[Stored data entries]
· · ·
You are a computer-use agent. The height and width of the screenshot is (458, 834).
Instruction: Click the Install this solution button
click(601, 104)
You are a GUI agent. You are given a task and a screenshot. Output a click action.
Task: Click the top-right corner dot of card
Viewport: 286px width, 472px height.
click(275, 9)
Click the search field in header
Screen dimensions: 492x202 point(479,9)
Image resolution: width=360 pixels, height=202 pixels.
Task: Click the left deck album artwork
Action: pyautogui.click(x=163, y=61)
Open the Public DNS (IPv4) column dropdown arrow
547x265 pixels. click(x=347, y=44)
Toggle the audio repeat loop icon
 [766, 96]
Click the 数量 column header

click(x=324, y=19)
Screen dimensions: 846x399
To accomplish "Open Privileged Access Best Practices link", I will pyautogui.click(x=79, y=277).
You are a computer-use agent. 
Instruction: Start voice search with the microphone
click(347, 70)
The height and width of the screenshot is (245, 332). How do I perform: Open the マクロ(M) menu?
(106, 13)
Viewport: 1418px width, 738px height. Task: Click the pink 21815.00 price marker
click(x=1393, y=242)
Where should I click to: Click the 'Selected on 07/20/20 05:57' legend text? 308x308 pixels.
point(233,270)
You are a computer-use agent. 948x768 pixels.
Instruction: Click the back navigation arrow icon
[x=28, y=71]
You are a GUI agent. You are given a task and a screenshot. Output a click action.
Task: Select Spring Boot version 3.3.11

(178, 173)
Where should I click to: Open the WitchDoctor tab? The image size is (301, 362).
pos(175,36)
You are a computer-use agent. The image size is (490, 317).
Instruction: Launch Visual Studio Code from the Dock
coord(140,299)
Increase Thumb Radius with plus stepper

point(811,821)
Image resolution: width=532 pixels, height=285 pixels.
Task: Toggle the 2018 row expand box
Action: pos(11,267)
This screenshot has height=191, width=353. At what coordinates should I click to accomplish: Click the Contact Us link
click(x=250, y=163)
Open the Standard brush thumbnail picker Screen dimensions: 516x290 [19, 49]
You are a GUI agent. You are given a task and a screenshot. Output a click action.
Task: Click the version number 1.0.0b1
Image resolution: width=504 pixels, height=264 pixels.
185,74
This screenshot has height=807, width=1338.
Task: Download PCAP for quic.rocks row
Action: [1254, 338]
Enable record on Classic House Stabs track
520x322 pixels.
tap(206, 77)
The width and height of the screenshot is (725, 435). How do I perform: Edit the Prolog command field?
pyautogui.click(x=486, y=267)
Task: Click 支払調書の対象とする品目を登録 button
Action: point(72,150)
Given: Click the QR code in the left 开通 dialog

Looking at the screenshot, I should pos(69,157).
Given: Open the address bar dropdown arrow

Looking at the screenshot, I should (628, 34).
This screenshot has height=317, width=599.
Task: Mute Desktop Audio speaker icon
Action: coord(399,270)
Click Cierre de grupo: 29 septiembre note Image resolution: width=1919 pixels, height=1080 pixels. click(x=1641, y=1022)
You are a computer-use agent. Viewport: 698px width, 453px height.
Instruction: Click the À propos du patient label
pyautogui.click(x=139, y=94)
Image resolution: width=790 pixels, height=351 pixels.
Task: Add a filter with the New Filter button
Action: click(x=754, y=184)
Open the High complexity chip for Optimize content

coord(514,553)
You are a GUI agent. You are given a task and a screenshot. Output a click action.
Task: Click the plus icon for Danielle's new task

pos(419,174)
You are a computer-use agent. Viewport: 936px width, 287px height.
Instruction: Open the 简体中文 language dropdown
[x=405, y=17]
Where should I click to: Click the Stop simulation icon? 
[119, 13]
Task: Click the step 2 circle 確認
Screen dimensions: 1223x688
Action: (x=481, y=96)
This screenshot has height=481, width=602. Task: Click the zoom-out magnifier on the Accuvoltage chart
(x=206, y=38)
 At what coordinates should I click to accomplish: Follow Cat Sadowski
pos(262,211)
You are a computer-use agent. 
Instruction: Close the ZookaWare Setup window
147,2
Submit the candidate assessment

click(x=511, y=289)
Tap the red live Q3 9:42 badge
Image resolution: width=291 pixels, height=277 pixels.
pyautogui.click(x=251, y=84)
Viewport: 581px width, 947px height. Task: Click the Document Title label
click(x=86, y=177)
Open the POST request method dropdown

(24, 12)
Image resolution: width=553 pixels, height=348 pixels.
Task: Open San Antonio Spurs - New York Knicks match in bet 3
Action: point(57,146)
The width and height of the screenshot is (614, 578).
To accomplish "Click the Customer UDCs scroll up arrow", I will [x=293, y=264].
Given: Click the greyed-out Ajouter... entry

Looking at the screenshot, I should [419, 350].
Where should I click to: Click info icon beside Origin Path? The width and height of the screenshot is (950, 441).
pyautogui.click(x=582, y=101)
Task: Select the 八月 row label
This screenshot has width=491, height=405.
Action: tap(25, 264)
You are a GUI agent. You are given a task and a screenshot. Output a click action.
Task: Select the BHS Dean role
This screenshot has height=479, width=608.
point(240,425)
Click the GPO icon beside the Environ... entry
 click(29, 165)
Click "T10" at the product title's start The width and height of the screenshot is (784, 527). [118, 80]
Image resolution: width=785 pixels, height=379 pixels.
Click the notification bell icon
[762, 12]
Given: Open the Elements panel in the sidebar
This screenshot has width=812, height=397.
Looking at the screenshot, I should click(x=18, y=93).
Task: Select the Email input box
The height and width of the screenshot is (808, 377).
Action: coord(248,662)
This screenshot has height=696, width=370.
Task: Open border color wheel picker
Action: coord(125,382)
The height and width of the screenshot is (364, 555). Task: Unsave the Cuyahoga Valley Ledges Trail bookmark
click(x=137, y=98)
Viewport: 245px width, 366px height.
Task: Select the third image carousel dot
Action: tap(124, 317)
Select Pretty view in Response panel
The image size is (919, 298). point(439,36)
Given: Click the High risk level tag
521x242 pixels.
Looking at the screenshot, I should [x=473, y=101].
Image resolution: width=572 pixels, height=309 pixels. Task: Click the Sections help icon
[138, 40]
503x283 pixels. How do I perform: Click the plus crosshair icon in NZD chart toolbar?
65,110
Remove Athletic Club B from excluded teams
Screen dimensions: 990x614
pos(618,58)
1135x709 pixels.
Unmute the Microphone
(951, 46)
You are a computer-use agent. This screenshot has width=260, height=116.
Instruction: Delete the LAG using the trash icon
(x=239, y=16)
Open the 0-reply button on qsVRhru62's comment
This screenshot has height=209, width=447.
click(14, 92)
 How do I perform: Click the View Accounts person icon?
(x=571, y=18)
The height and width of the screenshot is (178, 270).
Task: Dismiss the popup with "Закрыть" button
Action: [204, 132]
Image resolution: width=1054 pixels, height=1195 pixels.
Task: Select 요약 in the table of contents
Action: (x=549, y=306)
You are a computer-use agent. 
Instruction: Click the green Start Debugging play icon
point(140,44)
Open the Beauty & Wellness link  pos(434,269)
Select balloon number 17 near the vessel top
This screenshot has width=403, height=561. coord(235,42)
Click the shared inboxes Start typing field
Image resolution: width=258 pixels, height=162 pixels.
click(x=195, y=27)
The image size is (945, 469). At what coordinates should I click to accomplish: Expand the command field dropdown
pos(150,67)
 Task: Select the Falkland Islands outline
· · ·
• [Your objective]: Write the entries out again exactly.

• [Output for this task]:
You are a computer-use agent. The height and width of the screenshot is (458, 834).
Instruction: Click the Install this solution button
click(601, 104)
You are a GUI agent. You are given a task and a screenshot. Output a click action.
Task: Click the top-right corner dot of card
Viewport: 286px width, 472px height.
click(275, 9)
Click the search field in header
Screen dimensions: 492x202 point(479,9)
Image resolution: width=360 pixels, height=202 pixels.
Task: Click the left deck album artwork
Action: pyautogui.click(x=163, y=61)
Open the Public DNS (IPv4) column dropdown arrow
547x265 pixels. click(x=347, y=44)
Toggle the audio repeat loop icon
 [766, 96]
Click the 数量 column header

click(x=324, y=19)
Screen dimensions: 846x399
To accomplish "Open Privileged Access Best Practices link", I will pyautogui.click(x=79, y=277).
You are a computer-use agent. 
Instruction: Start voice search with the microphone
click(347, 70)
The height and width of the screenshot is (245, 332). How do I perform: Open the マクロ(M) menu?
(106, 13)
Viewport: 1418px width, 738px height. Task: Click the pink 21815.00 price marker
click(x=1393, y=242)
Where should I click to: Click the 'Selected on 07/20/20 05:57' legend text? 308x308 pixels.
point(233,270)
You are a computer-use agent. 948x768 pixels.
Instruction: Click the back navigation arrow icon
[x=28, y=71]
You are a GUI agent. You are given a task and a screenshot. Output a click action.
Task: Select Spring Boot version 3.3.11

(178, 173)
Where should I click to: Open the WitchDoctor tab? The image size is (301, 362).
pos(175,36)
You are a computer-use agent. The image size is (490, 317).
Instruction: Launch Visual Studio Code from the Dock
coord(140,299)
Increase Thumb Radius with plus stepper

point(811,821)
Image resolution: width=532 pixels, height=285 pixels.
Task: Toggle the 2018 row expand box
Action: pos(11,267)
This screenshot has height=191, width=353. At what coordinates should I click to accomplish: Click the Contact Us link
click(x=250, y=163)
Open the Standard brush thumbnail picker Screen dimensions: 516x290 [19, 49]
You are a GUI agent. You are given a task and a screenshot. Output a click action.
Task: Click the version number 1.0.0b1
Image resolution: width=504 pixels, height=264 pixels.
185,74
This screenshot has height=807, width=1338.
Task: Download PCAP for quic.rocks row
Action: [1254, 338]
Enable record on Classic House Stabs track
520x322 pixels.
tap(206, 77)
The width and height of the screenshot is (725, 435). How do I perform: Edit the Prolog command field?
pyautogui.click(x=486, y=267)
Task: Click 支払調書の対象とする品目を登録 button
Action: point(72,150)
Given: Click the QR code in the left 开通 dialog

Looking at the screenshot, I should pos(69,157).
Given: Open the address bar dropdown arrow

Looking at the screenshot, I should (628, 34).
This screenshot has height=317, width=599.
Task: Mute Desktop Audio speaker icon
Action: coord(399,270)
Click Cierre de grupo: 29 septiembre note Image resolution: width=1919 pixels, height=1080 pixels. click(x=1641, y=1022)
You are a computer-use agent. Viewport: 698px width, 453px height.
Instruction: Click the À propos du patient label
pyautogui.click(x=139, y=94)
Image resolution: width=790 pixels, height=351 pixels.
Task: Add a filter with the New Filter button
Action: click(x=754, y=184)
Open the High complexity chip for Optimize content

coord(514,553)
You are a GUI agent. You are given a task and a screenshot. Output a click action.
Task: Click the plus icon for Danielle's new task

pos(419,174)
You are a computer-use agent. Viewport: 936px width, 287px height.
Instruction: Open the 简体中文 language dropdown
[x=405, y=17]
Where should I click to: Click the Stop simulation icon? 
[119, 13]
Task: Click the step 2 circle 確認
Screen dimensions: 1223x688
Action: (x=481, y=96)
This screenshot has height=481, width=602. Task: Click the zoom-out magnifier on the Accuvoltage chart
(x=206, y=38)
 At what coordinates should I click to accomplish: Follow Cat Sadowski
pos(262,211)
You are a computer-use agent. 
Instruction: Close the ZookaWare Setup window
147,2
Submit the candidate assessment

click(x=511, y=289)
Tap the red live Q3 9:42 badge
Image resolution: width=291 pixels, height=277 pixels.
pyautogui.click(x=251, y=84)
Viewport: 581px width, 947px height. Task: Click the Document Title label
click(x=86, y=177)
Open the POST request method dropdown

(24, 12)
Image resolution: width=553 pixels, height=348 pixels.
Task: Open San Antonio Spurs - New York Knicks match in bet 3
Action: point(57,146)
The width and height of the screenshot is (614, 578).
To accomplish "Click the Customer UDCs scroll up arrow", I will [x=293, y=264].
Given: Click the greyed-out Ajouter... entry

Looking at the screenshot, I should [419, 350].
Where should I click to: Click info icon beside Origin Path? The width and height of the screenshot is (950, 441).
pyautogui.click(x=582, y=101)
Task: Select the 八月 row label
This screenshot has width=491, height=405.
Action: tap(25, 264)
You are a GUI agent. You are given a task and a screenshot. Output a click action.
Task: Select the BHS Dean role
This screenshot has height=479, width=608.
point(240,425)
Click the GPO icon beside the Environ... entry
 click(29, 165)
Click "T10" at the product title's start The width and height of the screenshot is (784, 527). [118, 80]
Image resolution: width=785 pixels, height=379 pixels.
Click the notification bell icon
[762, 12]
Given: Open the Elements panel in the sidebar
This screenshot has width=812, height=397.
Looking at the screenshot, I should click(x=18, y=93).
Task: Select the Email input box
The height and width of the screenshot is (808, 377).
Action: coord(248,662)
This screenshot has height=696, width=370.
Task: Open border color wheel picker
Action: coord(125,382)
The height and width of the screenshot is (364, 555). Task: Unsave the Cuyahoga Valley Ledges Trail bookmark
click(x=137, y=98)
Viewport: 245px width, 366px height.
Task: Select the third image carousel dot
Action: tap(124, 317)
Select Pretty view in Response panel
The image size is (919, 298). point(439,36)
Given: Click the High risk level tag
521x242 pixels.
Looking at the screenshot, I should [x=473, y=101].
Image resolution: width=572 pixels, height=309 pixels. Task: Click the Sections help icon
[138, 40]
503x283 pixels. How do I perform: Click the plus crosshair icon in NZD chart toolbar?
65,110
Remove Athletic Club B from excluded teams
Screen dimensions: 990x614
pos(618,58)
1135x709 pixels.
Unmute the Microphone
(951, 46)
You are a computer-use agent. This screenshot has width=260, height=116.
Instruction: Delete the LAG using the trash icon
(x=239, y=16)
Open the 0-reply button on qsVRhru62's comment
This screenshot has height=209, width=447.
click(14, 92)
 How do I perform: Click the View Accounts person icon?
(x=571, y=18)
The height and width of the screenshot is (178, 270).
Task: Dismiss the popup with "Закрыть" button
Action: [204, 132]
Image resolution: width=1054 pixels, height=1195 pixels.
Task: Select 요약 in the table of contents
Action: (x=549, y=306)
You are a computer-use agent. 
Instruction: Click the green Start Debugging play icon
point(140,44)
Open the Beauty & Wellness link  pos(434,269)
Select balloon number 17 near the vessel top
This screenshot has width=403, height=561. coord(235,42)
Click the shared inboxes Start typing field
Image resolution: width=258 pixels, height=162 pixels.
click(x=195, y=27)
The image size is (945, 469). At what coordinates should I click to accomplish: Expand the command field dropdown
pos(150,67)
 Task: Select the Falkland Islands outline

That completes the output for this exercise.